An acronym for Percent or Point Accepted Mutation. PAM scoring matrix names are usually followed by a number (e.g., PAM200), which indicates how many iterations of multiplication were used starting with the PAM1 matrix. The higher number indicates a more distant similarity.



paralogs

Genes that are duplicated within a single genome.
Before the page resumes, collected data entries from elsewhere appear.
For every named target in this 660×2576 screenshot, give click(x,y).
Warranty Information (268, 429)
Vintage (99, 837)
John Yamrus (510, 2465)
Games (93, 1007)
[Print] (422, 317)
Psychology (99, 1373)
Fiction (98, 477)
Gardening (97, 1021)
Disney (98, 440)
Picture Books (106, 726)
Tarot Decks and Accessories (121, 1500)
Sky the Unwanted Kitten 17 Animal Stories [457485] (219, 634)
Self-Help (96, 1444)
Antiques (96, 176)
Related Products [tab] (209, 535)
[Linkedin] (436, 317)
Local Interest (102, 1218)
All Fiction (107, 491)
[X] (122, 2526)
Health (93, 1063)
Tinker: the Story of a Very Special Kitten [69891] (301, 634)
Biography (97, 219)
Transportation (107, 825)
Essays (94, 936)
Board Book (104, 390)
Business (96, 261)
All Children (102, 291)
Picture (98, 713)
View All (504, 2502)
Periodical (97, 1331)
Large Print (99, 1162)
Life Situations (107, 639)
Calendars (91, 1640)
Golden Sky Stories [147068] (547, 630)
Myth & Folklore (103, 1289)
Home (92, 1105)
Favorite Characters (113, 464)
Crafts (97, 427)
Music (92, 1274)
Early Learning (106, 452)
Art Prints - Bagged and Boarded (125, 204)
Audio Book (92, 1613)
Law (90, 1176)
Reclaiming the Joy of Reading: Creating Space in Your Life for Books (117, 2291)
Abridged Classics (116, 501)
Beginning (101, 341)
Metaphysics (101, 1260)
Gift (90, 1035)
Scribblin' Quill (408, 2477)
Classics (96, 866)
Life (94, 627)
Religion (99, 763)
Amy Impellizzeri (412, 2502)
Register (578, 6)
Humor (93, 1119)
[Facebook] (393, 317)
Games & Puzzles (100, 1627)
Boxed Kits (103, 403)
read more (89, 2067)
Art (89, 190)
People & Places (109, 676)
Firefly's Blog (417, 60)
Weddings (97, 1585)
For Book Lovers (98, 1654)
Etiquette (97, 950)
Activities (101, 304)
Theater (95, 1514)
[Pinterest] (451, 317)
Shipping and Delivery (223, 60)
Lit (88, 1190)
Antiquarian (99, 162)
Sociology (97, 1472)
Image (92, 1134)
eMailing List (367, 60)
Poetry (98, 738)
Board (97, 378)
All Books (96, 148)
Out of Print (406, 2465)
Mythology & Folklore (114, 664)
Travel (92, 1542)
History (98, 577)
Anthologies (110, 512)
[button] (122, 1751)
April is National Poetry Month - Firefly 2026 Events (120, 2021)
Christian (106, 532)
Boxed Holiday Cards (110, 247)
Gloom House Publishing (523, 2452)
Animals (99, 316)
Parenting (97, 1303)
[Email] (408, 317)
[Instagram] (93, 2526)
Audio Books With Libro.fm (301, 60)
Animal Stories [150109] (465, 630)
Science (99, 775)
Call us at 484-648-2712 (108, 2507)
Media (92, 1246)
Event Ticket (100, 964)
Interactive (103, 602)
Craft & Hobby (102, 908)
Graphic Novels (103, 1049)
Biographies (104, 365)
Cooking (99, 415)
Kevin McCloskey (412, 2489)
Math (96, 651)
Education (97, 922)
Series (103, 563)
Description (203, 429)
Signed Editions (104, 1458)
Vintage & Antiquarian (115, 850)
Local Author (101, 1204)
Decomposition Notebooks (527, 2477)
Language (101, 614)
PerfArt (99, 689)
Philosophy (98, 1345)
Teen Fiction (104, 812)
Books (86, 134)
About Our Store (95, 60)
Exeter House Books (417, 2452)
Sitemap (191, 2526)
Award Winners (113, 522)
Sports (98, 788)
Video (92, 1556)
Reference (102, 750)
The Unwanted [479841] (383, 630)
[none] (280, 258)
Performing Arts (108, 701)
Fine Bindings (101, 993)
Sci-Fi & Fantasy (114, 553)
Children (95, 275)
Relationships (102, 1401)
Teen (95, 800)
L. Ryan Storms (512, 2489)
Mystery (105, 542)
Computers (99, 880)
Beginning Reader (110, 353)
Duplication sometimes allows one of the genes to take on a specialized function.



phylogenetics

The study of evolutionary relationships among organisms.



prokaryotes

Organisms that don't contain intracellular organelles. All bacteria are prokaryotes.



proteome

The complete set of all proteins produced by a particular organism. Many proteins undergo post-translational modifications that add or subtract features from a protein. Therefore, a particular mRNA might have many different protein isoforms.



pseudogene

A sequence that looks like a gene but isn't. Most pseudogenes are derived from mRNAs that have been reverse-transcribed back to DNA and inserted into the genome. They have the hallmarks of RNA processing?notably a poly-A tail and no introns.



relative entropy

The average number of bits (or nats) per aligned letter for a given scoring scheme.



repeat

Any class of a sequence that appears multiple times in a genome. Usually, gene families aren't called repeats and the term is used for junk DNA. Some of the most common repeats in the human genome include the ALU and LINE families.



reverse transcriptase

A protein that creates DNA from an RNA template.



RNA

Ribonucleic acid. RNA is chemically similar to DNA but not used strictly for storage. Many RNA molecules have important functions in the cell and may even have enzymatic properties. Some of the most common functional RNA molecules include rRNAs and tRNAs.



RNA polymerase

A protein or multiprotein complex that creates RNA from a DNA template.



ribosome

A complex macromolecule made up of proteins and rRNAs. Ribosomes are responsible for translating mRNAs into proteins.



rRNA

Ribosomal RNA. The ribosome is composed of many specific RNA molecules, and these components are called rRNAs. rRNAs are some of the most abundant RNAs in a cell.



Smith-Waterman

Local alignment is often referred to as Smith-Waterman, after the authors who first described the algorithm.



start codon

ATG. Codes for the amino acid methionine. Many proteins have N-terminal post-translational modifications, and the first amino acid of the mature protein may therefore not be methionine.



stop codon

TAA, TGA, and TAG are the three codons that terminate translation.



sum statistics

A method that determines the aggregate statistical significance of multiple local alignments.



target frequency

The expected frequencies of individual letter pairings. For nucleotide scoring matrices, the target frequency is often summarized by the expected percent identity in sequences with unbiased composition.



transcriptome

The complete set of transcripts for a particular genome. This term is often used to mean the mRNAs of protein coding genes and their alternatively spliced variants.



tRNA

The abbreviation for transfer RNA. tRNAs transfer individual amino acids to the ribosome. Each tRNA molecule has an anti-codon the matches the reverse-complement of the amino acid it carries.



UTR

The abbreviation for an untranslated region. The 5´ and 3´ ends of an mRNA have untranslated regions. These regions sometimes play regulatory roles that change the mRNA's stability, translatability, or localization.